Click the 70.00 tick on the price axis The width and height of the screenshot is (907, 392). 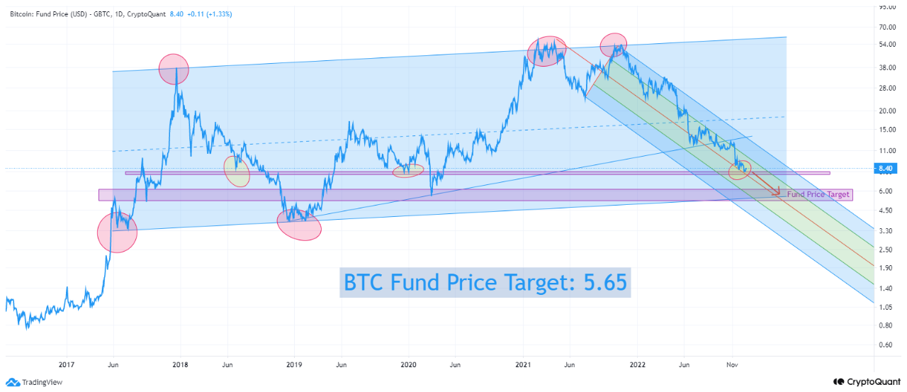pyautogui.click(x=886, y=27)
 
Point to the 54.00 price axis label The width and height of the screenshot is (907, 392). pyautogui.click(x=886, y=44)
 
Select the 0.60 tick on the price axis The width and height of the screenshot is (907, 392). pyautogui.click(x=886, y=345)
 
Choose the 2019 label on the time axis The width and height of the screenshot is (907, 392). pyautogui.click(x=294, y=365)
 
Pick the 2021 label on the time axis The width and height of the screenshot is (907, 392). pyautogui.click(x=522, y=365)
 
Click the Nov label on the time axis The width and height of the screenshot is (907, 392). pyautogui.click(x=733, y=365)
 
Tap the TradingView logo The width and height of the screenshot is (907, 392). pyautogui.click(x=35, y=381)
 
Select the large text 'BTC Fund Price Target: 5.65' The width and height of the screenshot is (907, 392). pyautogui.click(x=485, y=282)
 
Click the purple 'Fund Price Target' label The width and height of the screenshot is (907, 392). pyautogui.click(x=818, y=194)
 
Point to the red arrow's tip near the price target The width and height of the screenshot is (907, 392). pyautogui.click(x=779, y=193)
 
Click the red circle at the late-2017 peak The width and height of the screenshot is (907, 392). pyautogui.click(x=174, y=69)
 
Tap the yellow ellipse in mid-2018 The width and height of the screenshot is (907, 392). pyautogui.click(x=237, y=171)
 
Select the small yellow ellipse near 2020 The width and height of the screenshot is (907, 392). pyautogui.click(x=408, y=170)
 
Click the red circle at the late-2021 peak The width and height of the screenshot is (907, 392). pyautogui.click(x=614, y=45)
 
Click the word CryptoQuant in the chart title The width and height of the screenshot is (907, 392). pyautogui.click(x=145, y=13)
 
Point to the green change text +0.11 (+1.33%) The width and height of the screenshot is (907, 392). pyautogui.click(x=211, y=13)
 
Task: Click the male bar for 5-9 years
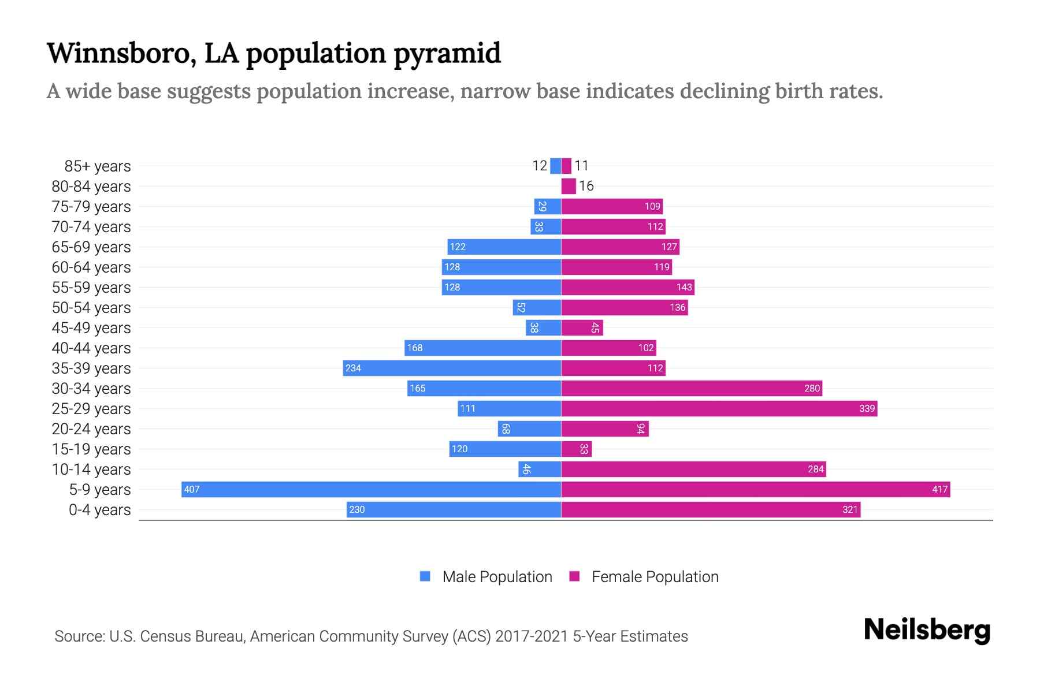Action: point(371,490)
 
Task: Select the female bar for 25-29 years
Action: point(719,409)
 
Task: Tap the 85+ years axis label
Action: point(98,166)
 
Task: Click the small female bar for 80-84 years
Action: point(569,186)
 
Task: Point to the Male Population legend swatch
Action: point(425,576)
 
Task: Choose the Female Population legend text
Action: point(655,577)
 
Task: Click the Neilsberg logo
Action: point(927,630)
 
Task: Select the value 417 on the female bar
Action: point(939,490)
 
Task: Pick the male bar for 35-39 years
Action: point(452,368)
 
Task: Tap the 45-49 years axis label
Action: point(91,328)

+ + +

## Exercise directions:
Convert the lines of the data above into a numbered list, starting at the line containing "Tap the yellow" and ending at the line containing "Action: point(425,576)", skipping blank lines and leaving out the pictures.

## Solution to the exercise:
1. Tap the yellow ellipse in mid-2018 The width and height of the screenshot is (907, 392). pyautogui.click(x=237, y=171)
2. Select the small yellow ellipse near 2020 The width and height of the screenshot is (907, 392). pyautogui.click(x=408, y=170)
3. Click the red circle at the late-2021 peak The width and height of the screenshot is (907, 392). pyautogui.click(x=614, y=45)
4. Click the word CryptoQuant in the chart title The width and height of the screenshot is (907, 392). pyautogui.click(x=145, y=13)
5. Point to the green change text +0.11 (+1.33%) The width and height of the screenshot is (907, 392). pyautogui.click(x=211, y=13)
6. Task: Click the male bar for 5-9 years
7. Action: point(371,490)
8. Task: Select the female bar for 25-29 years
9. Action: point(719,409)
10. Task: Tap the 85+ years axis label
11. Action: point(98,166)
12. Task: Click the small female bar for 80-84 years
13. Action: point(569,186)
14. Task: Point to the Male Population legend swatch
15. Action: point(425,576)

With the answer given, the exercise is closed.